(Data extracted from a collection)
──────────
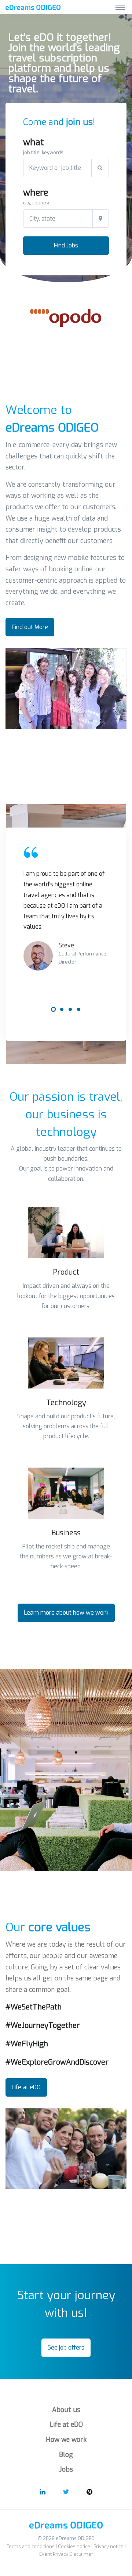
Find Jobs (66, 245)
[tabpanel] (66, 908)
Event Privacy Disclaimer (66, 2554)
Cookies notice (74, 2546)
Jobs (66, 2469)
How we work (66, 2439)
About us (66, 2409)
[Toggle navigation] (120, 7)
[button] (66, 1232)
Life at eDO (66, 2424)
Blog (66, 2454)
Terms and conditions (31, 2546)
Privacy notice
──────────
** Work to complete **
The reply must hold exactly the lines from the one containing "Cookies notice (74, 2546)" to the last line of the entries, and nothing more.

** Reply **
Cookies notice (74, 2546)
Jobs (66, 2469)
How we work (66, 2439)
About us (66, 2409)
[Toggle navigation] (120, 7)
[button] (66, 1232)
Life at eDO (66, 2424)
Blog (66, 2454)
Terms and conditions (31, 2546)
Privacy notice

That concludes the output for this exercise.